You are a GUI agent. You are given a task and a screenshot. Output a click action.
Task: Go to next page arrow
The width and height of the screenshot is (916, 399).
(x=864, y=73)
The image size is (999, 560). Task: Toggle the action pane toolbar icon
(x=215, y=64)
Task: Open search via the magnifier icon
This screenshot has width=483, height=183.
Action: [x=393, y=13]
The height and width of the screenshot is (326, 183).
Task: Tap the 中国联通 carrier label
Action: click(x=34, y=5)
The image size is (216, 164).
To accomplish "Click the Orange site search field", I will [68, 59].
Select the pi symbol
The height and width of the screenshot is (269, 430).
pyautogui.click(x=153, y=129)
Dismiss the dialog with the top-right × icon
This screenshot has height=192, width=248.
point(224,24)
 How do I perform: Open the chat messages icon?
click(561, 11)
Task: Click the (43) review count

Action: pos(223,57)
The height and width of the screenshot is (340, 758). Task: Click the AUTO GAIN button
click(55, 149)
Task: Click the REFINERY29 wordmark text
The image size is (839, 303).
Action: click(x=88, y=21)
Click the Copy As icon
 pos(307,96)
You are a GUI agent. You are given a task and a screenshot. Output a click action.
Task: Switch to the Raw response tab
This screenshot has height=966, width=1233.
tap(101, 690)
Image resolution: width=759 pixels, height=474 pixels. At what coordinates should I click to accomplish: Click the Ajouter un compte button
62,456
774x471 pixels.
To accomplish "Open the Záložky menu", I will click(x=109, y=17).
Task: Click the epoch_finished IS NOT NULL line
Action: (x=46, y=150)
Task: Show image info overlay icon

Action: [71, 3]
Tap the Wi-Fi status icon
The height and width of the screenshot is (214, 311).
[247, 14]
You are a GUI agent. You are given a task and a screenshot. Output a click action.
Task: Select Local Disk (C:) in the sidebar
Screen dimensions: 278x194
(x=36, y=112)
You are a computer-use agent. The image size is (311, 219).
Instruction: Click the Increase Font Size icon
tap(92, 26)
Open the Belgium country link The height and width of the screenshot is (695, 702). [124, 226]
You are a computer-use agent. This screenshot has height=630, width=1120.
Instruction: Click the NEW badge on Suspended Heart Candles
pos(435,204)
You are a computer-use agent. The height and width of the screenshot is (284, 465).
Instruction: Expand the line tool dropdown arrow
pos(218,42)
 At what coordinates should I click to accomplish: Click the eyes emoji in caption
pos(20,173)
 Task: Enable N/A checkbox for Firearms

**WHAT IS BEING ASKED:** Scan the data above for the word "search". Copy every line in which it is found.

**SOLUTION TO THE EXERCISE:**
Task: Open search via the magnifier icon
To accomplish "Click the Orange site search field", I will [68, 59].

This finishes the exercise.